Equipment & Systems
Eurocon, MoRe collaborate for DNCG collection systems
Feb. 5, 2018 - Eurocon and MoRe Research are cooperating to offer analysis, mapping and system design for the collection and destruction of pulp mills’ diluted non-condensable gases, describing this as a “complete and simplified project process” for pulp mills.
February 6, 2018 By MoRe Research
The need for a cost-efficient way to collect and destruct of diluted non-condensable gases (DNCG) has increased due to tougher EU demands forcing the industry to use best available technology, BAT. According to EU directive 2010/75/EU, the requirements of the BAT conclusions must be met by September 30, 2018. All pulp mills must identify and quantify the emissions of DNCG and report how the requirements are followed or the plan how to follow them.

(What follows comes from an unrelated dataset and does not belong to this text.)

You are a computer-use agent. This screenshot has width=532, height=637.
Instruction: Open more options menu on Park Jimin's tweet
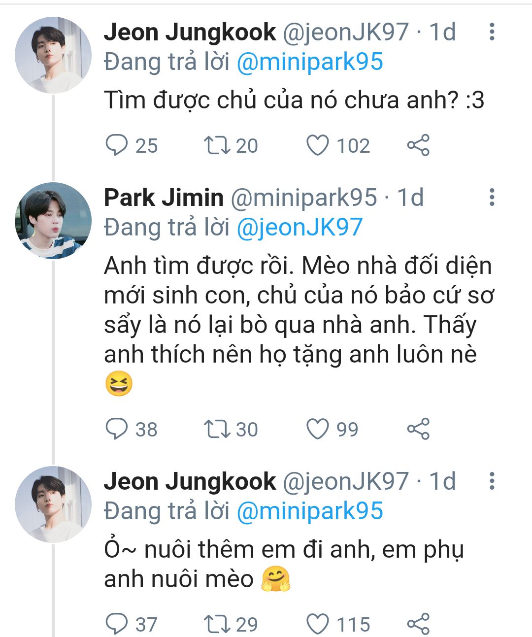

Based in Örnsköldsvik, Sweden, MoRe Research is a neutral and independent research and development company in the field of product and process development, mainly for the pulp and paper industry.
“What we usually call weak odorous gases are diluted total reduced sulphur gases containing a mixture of different sulphurous substances such as hydrogen sulphide, methylmercaptan, dimethylsulphide (DMS) and dimethyldisulphide (DMDS),” says Michael Sjögren, project engineer, MoRe Research. “The pulp mills can reduce the emission of malodorous gases by collecting the different emissions, e.g. at the recovery boiler, for combustion. However, in order to be able to dimension a plant for this, the size and composition of the gas streams must be determined and mapped.
“These diluted non-condensable gases are released from, for example, tanks, washing filters, chip bins, lime mud filters or drying machines. Together with Eurocon we have therefore developed flow measurement methods as well as analyses of sulphur content in the pulp mills’ DNCG. Based on the analysis results, Eurocon dimensions, designs and constructs a technical solution for an efficient gas collection for immediate destruction.”
“The pipe construction for these aggressive gases differs considerably from traditional pipe construction. In the case of non-condensable gases (NCG), the gases are moist, poisonous and explosive which puts demands on special competence regarding construction of piping for gas collecting systems,” adds Lars-Eric Myrman, manager process, Eurocon.